Allah' ı görmek bir hayal, belki de imkansızbir düş gibi geliyor. Çocukken büyüklerinize kim bilir kaç defa "Allah' ı niçin göremiyoruz? "diye sormuşuzdur. Tıpkı balıklar gibi. Hani onlar da birbirine: -Deniz diye bir şey varmış. Gidip, bizde görsek, derlermiş. Peki bu bir hayal mi? Yoksa gerçekleşebilir mi?

Allah, her zaman yanı başımızda; hatta kendinin de buyurduğu gibi, Bize boyun damarımızdan daha yakın! Ama yine de biz onu göremiyoruz. zaten göreceğimizde yok; çünkü bu gözlerimiz, Allah' ı görecek şekilde yaratılmamış. -Ya ahirette ? Orada da Allah' ı göremeyecek miyiz? diye sorarsanız, bu önemli sorunun cevabını peygamber efendimizden alalım, derim.

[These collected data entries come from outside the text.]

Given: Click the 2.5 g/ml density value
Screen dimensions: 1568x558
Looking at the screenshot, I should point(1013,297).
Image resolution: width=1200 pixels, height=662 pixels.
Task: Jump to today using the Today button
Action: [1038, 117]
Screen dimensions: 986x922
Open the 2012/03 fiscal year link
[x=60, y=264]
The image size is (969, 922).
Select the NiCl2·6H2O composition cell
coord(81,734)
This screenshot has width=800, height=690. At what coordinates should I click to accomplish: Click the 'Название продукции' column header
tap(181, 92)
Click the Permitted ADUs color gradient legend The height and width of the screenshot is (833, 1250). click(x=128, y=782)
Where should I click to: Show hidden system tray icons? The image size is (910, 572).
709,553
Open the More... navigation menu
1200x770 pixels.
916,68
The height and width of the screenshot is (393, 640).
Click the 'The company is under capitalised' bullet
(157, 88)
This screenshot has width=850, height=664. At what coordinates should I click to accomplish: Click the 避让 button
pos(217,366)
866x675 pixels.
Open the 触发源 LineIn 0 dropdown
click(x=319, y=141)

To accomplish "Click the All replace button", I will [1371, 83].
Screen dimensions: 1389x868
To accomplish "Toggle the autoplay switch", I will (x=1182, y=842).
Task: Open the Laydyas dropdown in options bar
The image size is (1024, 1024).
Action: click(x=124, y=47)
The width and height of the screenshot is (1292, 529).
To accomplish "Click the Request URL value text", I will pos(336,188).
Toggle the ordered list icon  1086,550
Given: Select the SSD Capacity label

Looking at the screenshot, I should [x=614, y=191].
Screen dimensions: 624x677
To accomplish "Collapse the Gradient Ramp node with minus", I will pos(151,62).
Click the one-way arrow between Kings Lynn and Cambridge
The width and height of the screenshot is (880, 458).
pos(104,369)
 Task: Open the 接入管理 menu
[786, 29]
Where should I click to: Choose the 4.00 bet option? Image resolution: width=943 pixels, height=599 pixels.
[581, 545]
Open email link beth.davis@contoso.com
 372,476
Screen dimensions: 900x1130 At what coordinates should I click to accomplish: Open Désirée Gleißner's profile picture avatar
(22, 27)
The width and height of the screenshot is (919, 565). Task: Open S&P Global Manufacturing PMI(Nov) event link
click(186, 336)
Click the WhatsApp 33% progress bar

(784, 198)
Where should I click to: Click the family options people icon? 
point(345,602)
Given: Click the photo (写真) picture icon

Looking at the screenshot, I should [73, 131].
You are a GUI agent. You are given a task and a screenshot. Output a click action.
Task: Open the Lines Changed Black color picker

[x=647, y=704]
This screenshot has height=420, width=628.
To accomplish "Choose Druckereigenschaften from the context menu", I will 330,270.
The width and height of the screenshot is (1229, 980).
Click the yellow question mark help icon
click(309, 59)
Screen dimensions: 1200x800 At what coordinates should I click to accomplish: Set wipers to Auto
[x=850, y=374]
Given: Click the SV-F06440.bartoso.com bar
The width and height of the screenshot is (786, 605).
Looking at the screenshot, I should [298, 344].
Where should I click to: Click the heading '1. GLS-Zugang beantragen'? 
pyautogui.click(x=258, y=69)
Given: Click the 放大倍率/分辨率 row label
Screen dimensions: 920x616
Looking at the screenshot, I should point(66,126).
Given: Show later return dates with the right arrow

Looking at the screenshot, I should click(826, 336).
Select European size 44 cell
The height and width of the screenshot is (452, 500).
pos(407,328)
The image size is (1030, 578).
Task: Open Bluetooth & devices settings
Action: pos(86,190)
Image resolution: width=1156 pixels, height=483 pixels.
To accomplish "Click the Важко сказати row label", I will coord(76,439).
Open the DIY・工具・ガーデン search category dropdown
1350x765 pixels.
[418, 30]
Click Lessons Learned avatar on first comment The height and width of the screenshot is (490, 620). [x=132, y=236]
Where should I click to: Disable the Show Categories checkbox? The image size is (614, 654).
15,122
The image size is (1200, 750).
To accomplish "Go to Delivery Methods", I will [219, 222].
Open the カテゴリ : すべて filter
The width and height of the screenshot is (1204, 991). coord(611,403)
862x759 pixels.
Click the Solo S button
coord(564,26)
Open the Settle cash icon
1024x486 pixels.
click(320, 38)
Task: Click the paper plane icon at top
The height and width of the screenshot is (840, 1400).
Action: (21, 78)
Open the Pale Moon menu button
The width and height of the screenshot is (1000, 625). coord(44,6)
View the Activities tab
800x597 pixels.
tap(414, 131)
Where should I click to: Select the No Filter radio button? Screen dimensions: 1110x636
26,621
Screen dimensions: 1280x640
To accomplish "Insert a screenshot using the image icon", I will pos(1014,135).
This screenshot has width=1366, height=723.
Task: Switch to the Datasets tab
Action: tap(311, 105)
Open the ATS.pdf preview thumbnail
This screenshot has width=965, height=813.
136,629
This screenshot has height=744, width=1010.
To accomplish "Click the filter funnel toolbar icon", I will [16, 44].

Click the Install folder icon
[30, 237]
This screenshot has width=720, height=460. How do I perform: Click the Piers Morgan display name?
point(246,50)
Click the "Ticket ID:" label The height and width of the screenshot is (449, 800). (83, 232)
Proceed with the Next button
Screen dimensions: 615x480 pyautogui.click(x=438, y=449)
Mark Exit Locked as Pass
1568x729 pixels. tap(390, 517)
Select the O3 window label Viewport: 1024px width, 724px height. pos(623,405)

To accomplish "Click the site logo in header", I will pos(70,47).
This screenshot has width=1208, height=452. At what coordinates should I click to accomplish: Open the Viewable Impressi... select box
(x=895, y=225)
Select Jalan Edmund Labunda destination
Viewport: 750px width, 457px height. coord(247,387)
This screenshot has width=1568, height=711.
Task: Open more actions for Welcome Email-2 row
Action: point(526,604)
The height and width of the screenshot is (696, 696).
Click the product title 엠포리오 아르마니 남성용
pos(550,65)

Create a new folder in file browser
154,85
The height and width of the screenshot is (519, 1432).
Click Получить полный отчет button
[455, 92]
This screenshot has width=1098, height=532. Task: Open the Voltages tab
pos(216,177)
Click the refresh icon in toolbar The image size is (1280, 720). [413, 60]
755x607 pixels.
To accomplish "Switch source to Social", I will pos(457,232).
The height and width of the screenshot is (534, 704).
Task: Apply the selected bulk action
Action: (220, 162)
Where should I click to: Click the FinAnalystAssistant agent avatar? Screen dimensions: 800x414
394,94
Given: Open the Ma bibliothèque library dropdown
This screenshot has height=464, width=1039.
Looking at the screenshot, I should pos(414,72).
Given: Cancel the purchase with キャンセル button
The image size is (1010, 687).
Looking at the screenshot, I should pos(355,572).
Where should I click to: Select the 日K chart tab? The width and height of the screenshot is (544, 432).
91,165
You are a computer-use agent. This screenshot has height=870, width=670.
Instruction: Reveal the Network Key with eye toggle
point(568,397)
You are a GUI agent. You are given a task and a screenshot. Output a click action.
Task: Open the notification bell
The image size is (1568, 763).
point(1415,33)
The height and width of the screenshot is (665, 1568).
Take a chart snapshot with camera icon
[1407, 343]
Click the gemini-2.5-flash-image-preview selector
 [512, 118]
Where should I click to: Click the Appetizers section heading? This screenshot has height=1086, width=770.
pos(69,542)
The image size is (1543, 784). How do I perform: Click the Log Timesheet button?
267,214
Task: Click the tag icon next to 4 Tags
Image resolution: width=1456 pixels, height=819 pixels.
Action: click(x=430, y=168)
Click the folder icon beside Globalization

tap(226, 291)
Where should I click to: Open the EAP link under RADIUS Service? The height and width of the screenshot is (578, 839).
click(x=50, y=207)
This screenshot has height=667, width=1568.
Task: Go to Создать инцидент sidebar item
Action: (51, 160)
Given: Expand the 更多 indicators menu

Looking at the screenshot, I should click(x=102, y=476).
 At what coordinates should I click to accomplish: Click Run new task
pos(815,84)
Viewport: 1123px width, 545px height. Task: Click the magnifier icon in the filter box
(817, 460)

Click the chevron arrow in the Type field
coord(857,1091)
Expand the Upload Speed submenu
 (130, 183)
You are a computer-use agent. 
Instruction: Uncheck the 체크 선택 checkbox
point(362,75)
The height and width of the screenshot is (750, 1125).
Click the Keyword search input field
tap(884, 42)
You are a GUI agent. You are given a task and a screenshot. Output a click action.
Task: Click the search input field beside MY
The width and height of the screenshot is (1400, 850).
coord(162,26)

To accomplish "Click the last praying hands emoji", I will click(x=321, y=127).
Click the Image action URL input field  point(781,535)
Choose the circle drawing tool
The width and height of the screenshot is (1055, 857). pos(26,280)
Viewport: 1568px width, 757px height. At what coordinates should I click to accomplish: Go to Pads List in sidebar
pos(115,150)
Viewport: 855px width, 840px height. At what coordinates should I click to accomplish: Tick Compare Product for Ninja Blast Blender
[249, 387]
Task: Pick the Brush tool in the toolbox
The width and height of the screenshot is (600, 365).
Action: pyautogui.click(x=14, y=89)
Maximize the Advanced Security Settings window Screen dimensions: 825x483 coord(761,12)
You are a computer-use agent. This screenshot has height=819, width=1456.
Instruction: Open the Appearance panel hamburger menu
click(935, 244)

Aynen sizin gibi, Peygamberimizin arkadaşları da bu konuyu pek merak etmişler ve ona: -Ey Allah' ın Elçisi!Biz, ahirette Rabbimizi görecek miyiz? diye sormuşlar. Peygamber efendimiz de şunları söylemiş: -Evet, göreceksiniz. Bir öğle vakti, açık bir havada, gök yüzünde hiçbir bulut yokken, güneşi görebilmek için birbirimizi hiç itip kakar mısınız? Ayın on dördüncü gecesinde, açık ve bulutsuz gökyüzünde ayı görebilmek için zorluk çeker misiniz? Peygamberimizin arkadaşları bu soruya: -Hayır, yâ resûlallah, diye cevap vermişler.

O zaman Peygamber efendimiz: -Ayı ve güneşi görmek için zorluk çekmiyorsanız, ahiret günü, Allah Teâlâyı görmek için de hiçbir sıkıntı çekmeyeceksiniz, buyurmuş. Bir başka gün de peygamberimiz şunları anlatmıştır: Cennetlikler , cennete girince, Allah Teâlâ onlara: -Size daha fazla şeyler vermemi ister mi siniz? diye soracak. Onlar da: -Rabbimiz!Sen bizim yüzümüzü ak ettin. Bizi cennete koyup cehennemden kurtardın. Senden daha fazla ne isteyebiliriz? diyecekler. O zaman Allah Teâlâ , kendiyle kulları arasındaki engeli kaldıracak. Cennetlikler, Allah Teâlâya doya doya bakmaktan daha üstün ve daha güzel bir şey olmadığını anlayacaklar.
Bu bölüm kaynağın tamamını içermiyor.